The final “all Outlaws” finisher, Graham Yare, finished in 13:19:10 in 2017 and had a tried and tested approach to enjoying his Outlaw experience every July:
I do love every year as we make a long weekend of it and spend time with family and friends on the campsite.
That campsite is directly opposite the venue, which makes things very simple if pitching up under canvass is your thing. Full details here: https://www.nwscnotts.com/nwsc/camping-pitches
— Outlaw Triathlon (@OutlawTriathlon) August 5, 2017
Outlaw Triathlon Winners
As noted above, the Outlaw has become closely linked with its inclusive nature, excellent organisation, friendly volunteers and (potentially), fast course. The Holme Pierrepont venue at the National Water Sports Centre also makes the event administratively straightforward, with Swim / T1 / T2 / finish / Registration / Expo and more all co-located next to the Regatta lake. Having been to many events with split transitions over the years, that is a huge asset in reducing pre-event stress.
It has also seen some quality performances at the sharp end of the field over the years too:
|2010||Paul Hawkins - 9:11:44||Joanna Swallow - 10:45:51|
|2011||Joel Jameson - 8:47:47||Catherine Faux - 10:22:51|
|2012||Harry Wiltshire - 9:06:16||Emma Rand - 11:00:16|
|2013||Eugene Grant - 9:27:09||Vicky Gill - 9:50:58|
|2014||Craig Twigg - 9:03:32||Jenny Bosman - 10:35:45|
|2015||Craig Twigg - 8:50:56||Jenny Latham - 9:55:59|
|2016||Kit Walker - 8:58:52||Alison Wilson - 9:45:36|
|2017||Kit Walker - 8:39:37 (record)||Gill Fullen - 9:44:46 (record)|
Interesting facts about those champions…
- The very first athletes to cross the Outlaw finish line was actually an all female team, featuring Helen Gorman (swim), Lucy Gossage (bike) and Louise Collins (run).

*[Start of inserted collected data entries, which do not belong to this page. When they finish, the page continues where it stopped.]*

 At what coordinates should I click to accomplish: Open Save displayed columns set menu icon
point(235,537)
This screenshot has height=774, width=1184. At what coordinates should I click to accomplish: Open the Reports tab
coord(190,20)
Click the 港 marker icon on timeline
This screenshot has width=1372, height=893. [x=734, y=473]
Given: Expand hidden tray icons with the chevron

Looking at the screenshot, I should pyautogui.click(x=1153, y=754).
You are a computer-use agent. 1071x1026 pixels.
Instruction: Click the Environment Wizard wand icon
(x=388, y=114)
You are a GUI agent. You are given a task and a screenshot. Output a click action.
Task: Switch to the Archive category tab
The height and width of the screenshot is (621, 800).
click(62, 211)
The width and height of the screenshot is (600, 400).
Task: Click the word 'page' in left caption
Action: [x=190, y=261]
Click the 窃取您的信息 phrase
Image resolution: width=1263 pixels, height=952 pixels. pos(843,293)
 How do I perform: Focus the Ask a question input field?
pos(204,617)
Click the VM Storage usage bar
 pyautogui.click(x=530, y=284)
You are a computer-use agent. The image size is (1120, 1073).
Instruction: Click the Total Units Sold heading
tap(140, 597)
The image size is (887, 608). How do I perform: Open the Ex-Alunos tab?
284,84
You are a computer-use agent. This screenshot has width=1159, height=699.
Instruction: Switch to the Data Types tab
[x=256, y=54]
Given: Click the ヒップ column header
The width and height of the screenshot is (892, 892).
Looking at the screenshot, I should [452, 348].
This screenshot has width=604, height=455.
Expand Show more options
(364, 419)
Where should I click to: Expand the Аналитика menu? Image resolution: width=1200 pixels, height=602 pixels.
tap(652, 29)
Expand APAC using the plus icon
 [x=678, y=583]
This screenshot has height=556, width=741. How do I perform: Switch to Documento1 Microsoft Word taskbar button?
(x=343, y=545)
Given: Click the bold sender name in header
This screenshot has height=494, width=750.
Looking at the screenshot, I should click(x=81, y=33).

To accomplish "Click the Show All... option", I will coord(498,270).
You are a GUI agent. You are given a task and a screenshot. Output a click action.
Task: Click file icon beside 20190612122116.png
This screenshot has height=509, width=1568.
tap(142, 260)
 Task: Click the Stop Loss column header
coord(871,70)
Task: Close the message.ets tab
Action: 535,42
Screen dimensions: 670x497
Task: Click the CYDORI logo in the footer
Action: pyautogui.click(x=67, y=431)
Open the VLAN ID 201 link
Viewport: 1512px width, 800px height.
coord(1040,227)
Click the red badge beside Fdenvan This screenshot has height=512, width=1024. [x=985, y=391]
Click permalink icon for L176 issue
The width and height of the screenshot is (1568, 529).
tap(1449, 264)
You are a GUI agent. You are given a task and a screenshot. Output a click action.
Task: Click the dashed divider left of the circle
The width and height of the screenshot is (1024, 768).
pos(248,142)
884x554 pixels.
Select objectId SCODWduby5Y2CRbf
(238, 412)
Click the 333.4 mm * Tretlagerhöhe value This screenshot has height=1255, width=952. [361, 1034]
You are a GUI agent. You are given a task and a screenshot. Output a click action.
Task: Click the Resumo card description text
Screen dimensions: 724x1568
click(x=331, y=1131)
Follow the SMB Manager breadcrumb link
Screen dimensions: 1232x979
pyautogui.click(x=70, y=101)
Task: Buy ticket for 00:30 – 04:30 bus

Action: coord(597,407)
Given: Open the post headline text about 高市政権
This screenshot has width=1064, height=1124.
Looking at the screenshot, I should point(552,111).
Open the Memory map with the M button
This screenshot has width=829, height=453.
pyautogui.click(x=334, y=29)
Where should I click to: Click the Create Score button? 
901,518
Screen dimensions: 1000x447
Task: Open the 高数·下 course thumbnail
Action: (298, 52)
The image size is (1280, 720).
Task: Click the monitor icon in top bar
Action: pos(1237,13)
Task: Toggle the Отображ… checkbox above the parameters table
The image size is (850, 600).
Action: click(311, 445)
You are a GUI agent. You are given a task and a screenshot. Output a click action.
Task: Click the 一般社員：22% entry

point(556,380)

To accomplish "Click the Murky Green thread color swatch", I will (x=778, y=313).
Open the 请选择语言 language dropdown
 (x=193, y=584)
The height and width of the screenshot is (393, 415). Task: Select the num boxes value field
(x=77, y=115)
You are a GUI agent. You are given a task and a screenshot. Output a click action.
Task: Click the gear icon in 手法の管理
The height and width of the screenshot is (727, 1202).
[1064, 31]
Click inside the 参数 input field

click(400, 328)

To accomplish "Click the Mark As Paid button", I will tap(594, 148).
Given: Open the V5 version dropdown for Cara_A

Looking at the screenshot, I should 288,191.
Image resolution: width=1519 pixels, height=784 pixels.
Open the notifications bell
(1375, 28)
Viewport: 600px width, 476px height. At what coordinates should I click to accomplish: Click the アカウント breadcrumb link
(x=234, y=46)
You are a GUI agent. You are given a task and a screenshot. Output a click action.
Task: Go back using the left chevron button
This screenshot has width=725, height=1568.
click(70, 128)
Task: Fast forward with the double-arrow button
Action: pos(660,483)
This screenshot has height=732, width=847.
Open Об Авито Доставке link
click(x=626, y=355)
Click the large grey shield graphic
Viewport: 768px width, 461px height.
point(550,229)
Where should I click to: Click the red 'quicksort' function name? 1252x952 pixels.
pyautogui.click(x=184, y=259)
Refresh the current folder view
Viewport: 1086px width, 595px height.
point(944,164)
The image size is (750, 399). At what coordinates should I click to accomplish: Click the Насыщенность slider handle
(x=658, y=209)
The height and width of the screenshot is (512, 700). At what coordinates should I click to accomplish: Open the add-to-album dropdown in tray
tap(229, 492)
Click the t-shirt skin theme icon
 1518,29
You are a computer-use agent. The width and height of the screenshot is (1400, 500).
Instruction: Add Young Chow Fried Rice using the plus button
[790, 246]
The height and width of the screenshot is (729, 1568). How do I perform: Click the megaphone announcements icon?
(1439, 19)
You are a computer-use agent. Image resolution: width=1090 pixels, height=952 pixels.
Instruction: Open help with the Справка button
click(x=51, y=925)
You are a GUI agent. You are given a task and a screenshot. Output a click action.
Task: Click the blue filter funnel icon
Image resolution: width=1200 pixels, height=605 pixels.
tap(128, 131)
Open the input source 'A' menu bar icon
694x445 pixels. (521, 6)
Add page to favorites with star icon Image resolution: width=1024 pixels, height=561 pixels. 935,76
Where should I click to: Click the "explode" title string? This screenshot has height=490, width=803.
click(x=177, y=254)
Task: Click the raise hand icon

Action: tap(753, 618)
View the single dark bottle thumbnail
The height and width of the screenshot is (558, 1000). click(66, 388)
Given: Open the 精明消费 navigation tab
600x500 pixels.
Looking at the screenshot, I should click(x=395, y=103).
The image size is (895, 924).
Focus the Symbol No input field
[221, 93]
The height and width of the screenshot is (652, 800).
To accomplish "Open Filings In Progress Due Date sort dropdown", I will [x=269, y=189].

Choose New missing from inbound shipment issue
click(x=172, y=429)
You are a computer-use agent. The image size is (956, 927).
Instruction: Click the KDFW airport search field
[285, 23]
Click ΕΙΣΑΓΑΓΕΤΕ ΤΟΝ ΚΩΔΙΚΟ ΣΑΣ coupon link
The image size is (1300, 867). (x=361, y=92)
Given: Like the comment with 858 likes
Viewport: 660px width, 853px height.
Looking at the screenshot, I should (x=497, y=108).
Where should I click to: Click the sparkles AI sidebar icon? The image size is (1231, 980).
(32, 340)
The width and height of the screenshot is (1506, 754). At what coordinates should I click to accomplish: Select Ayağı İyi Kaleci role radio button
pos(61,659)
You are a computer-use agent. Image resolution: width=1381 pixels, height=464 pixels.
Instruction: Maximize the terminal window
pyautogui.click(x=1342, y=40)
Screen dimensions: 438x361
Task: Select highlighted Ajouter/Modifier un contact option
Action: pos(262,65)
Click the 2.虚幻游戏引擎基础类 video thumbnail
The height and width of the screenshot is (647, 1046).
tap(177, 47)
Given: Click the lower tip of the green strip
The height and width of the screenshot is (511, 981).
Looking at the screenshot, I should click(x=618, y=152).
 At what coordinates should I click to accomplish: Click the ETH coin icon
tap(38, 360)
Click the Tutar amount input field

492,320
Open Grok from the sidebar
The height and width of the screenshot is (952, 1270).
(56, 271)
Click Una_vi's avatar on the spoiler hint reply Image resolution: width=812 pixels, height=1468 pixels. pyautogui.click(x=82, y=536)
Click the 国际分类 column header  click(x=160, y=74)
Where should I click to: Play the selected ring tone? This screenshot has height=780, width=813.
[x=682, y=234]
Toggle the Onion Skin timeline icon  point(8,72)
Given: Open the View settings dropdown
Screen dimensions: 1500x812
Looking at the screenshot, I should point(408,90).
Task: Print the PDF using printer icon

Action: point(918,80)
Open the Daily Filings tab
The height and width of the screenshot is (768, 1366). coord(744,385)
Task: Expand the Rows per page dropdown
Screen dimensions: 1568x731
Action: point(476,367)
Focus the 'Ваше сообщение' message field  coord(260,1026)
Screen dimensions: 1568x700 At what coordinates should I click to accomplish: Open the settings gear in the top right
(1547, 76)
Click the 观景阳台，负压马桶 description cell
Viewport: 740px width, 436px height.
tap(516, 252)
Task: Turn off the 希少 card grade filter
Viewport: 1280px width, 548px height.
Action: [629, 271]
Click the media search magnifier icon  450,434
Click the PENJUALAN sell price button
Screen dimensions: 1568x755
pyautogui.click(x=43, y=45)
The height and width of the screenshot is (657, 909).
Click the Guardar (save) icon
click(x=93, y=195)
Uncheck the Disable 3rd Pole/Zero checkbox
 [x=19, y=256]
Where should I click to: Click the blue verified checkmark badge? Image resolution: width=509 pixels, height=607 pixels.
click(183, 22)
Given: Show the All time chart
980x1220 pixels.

They finished in 8:52:15 in 2010.
- Debut winner, Joanna Swallow, is the sister of multiple World Champion and IRONMAN winner, Jodie Cunnama.
- After winning in 2011, Catherine Faux went on to set the fastest female time ever – a record that still stands – at the IRONMAN World Championship in 2013, promoting her to call her ‘Catherine the Great(est)‘.
- Catherine is also the only athlete to date to have won the Outlaw Half Nottingham (2014), Outlaw Half Holkham (2016) and the full-distance Outlaw (2011).
- The 2012 Outlaw Triathlon was the first full distance race start for Harry Wiltshire – who had also won the 5km swim race the day before. In October last year, Harry became the third fastest British athlete ever in Kona.
- 2016 winner Alison Wilson has also gone on to more success – the fastest British female Age-Group athlete in Hawaii later that year, she returned 12 months later to take second place in her F25-29 category at the IRONMAN World Championship.
- The closest finish in Outlaw Triathlon history was in 2013, when Eugene Grant finished just 14 seconds ahead of Ben Webeck.
- The 2017 victory – and course record – of Gill Fullen, was one of the most remarkable stories of the race’s history. In the year that she turned 53, and having recovered from cancer, Gill’s performances continue to be an inspiration to all.
- While there have been no two-time female Outlaw winners to date, both Craig Twigg (2014/15) and Kit Walker (2016/17) have both managed that for the men. Will Kit be able to make it three in a row this year?
Entries are still open (HERE) for the 2018 race, which takes place on Sunday 29th July 2018. You can enter both individual and relay teams – and as announced recently, you can even pay in instalments to ease the financial burden too.
If long distance racing is on your schedule for the season ahead, but you’ve yet to choose a race, the Outlaw Triathlon has proved its self worthy of your consideration over its history. Long may it continue as an important part of the British triathlon racing scene.